--- START ---
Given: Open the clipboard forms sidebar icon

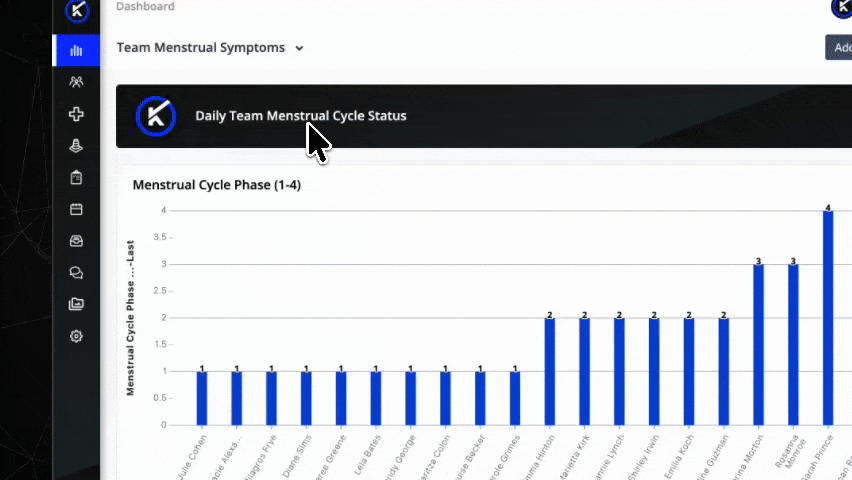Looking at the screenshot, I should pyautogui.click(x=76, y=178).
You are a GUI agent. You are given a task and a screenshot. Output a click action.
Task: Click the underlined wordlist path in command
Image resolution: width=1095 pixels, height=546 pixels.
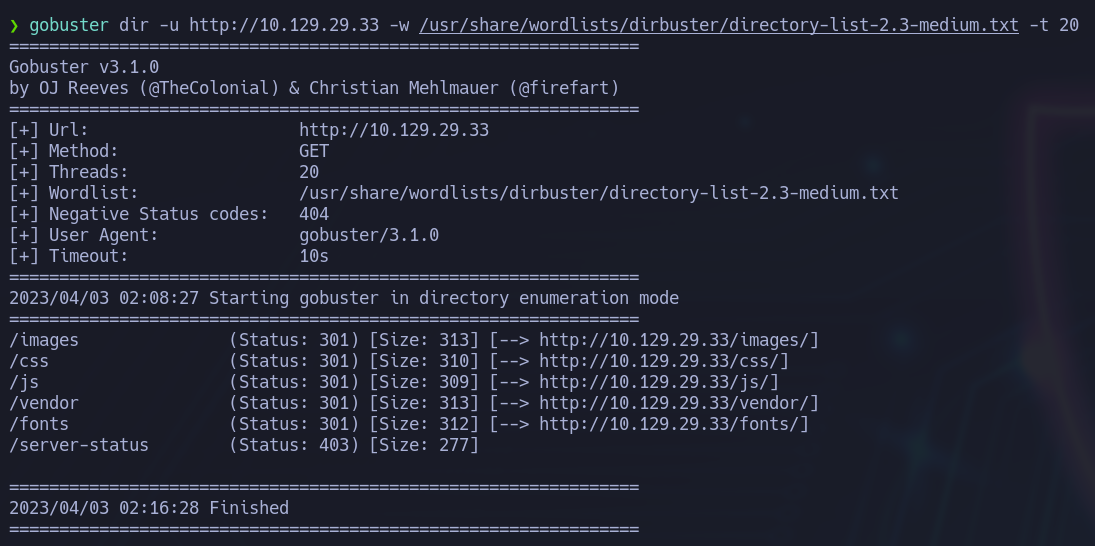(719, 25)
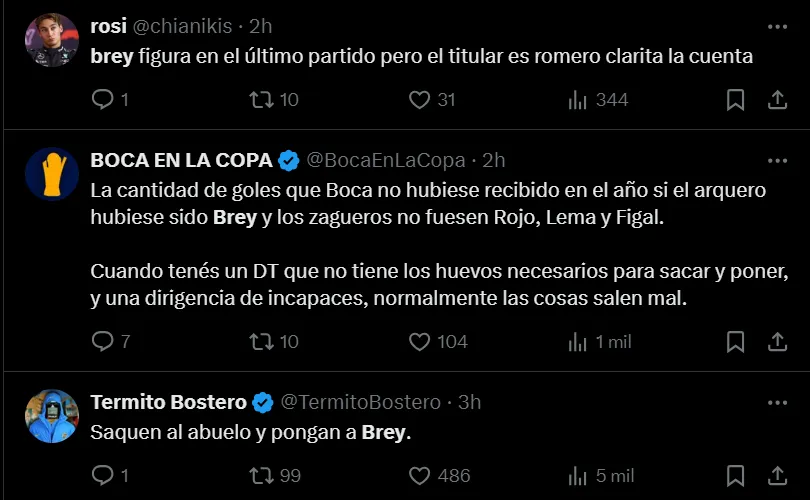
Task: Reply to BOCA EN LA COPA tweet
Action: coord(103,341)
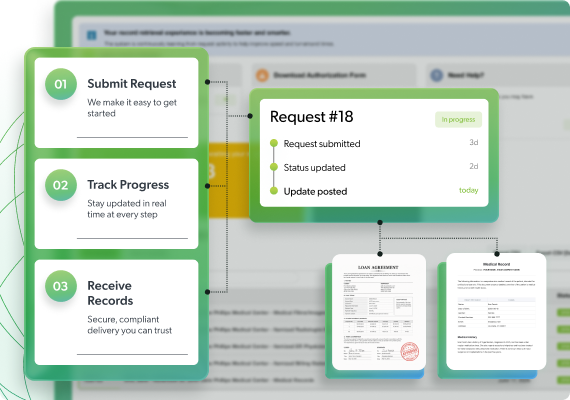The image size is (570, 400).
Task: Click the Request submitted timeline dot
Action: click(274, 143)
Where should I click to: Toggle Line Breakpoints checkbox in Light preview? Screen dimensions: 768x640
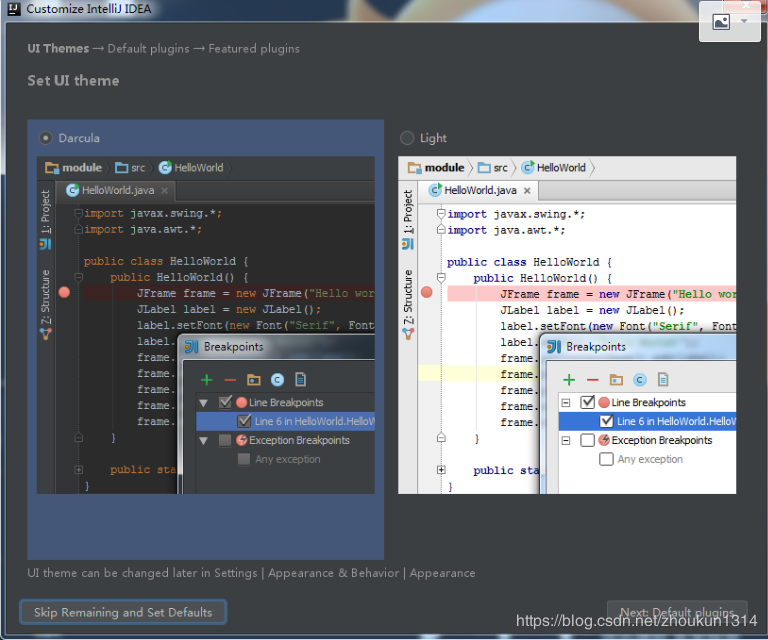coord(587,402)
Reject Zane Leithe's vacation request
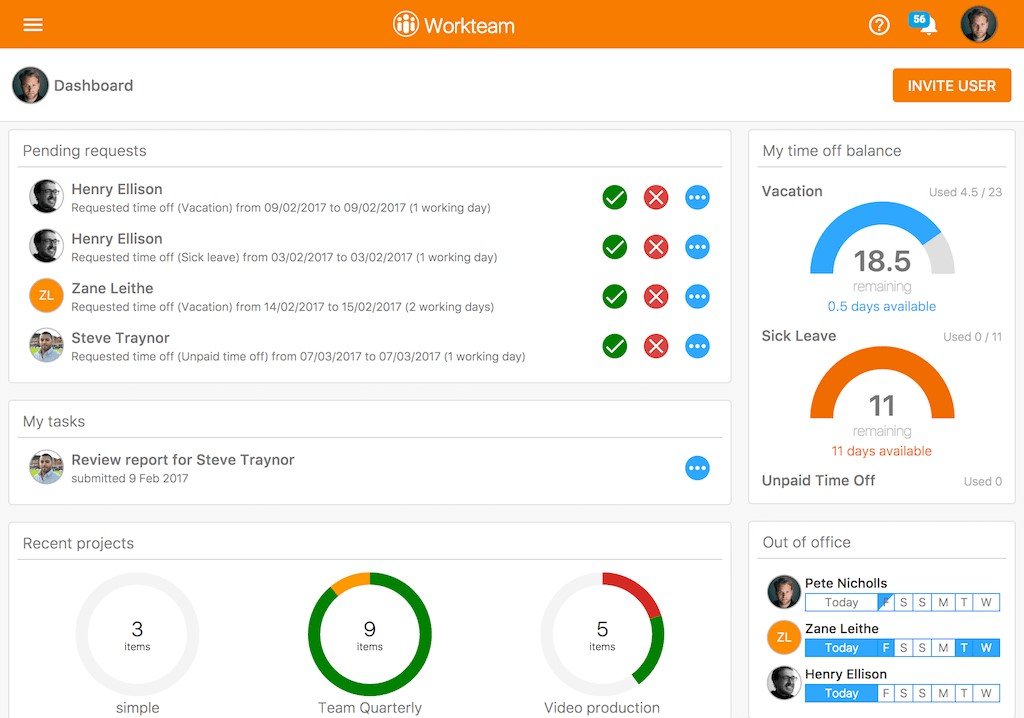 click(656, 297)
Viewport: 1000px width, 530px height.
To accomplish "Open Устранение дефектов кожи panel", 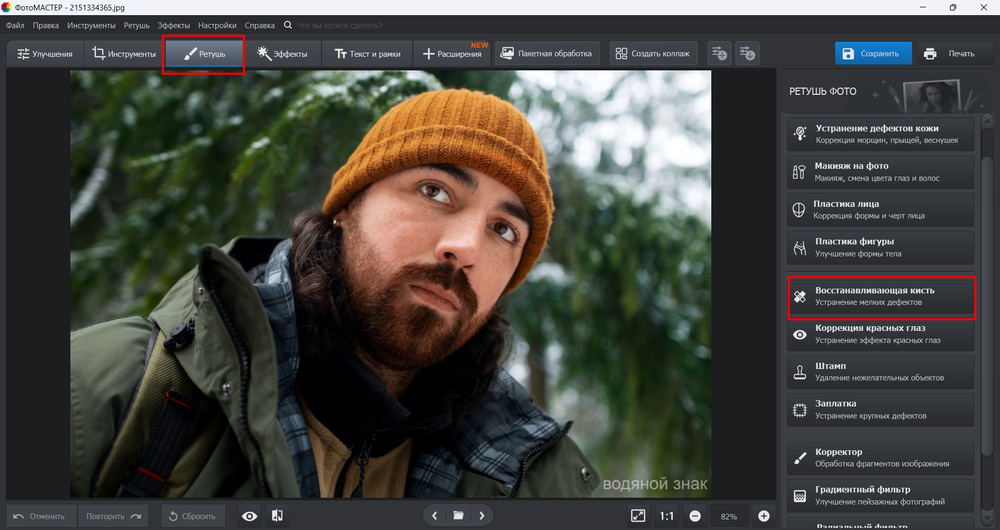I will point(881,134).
--- END ---
Would you please repeat the lines above exactly, from the first line of the listing through the line holding "Viewport: 1000px width, 530px height.", with nothing added and no pictures?

Given: Open the clipboard forms sidebar icon

Looking at the screenshot, I should pyautogui.click(x=76, y=178).
You are a GUI agent. You are given a task and a screenshot. Output a click action.
Task: Click the underlined wordlist path in command
Image resolution: width=1095 pixels, height=546 pixels.
(719, 25)
Task: Reply to BOCA EN LA COPA tweet
Action: coord(103,341)
The image size is (570, 400).
Task: Click the Request submitted timeline dot
Action: click(274, 143)
Where should I click to: Toggle Line Breakpoints checkbox in Light preview? Screen dimensions: 768x640
coord(587,402)
Reject Zane Leithe's vacation request
 click(656, 297)
Viewport: 1000px width, 530px height.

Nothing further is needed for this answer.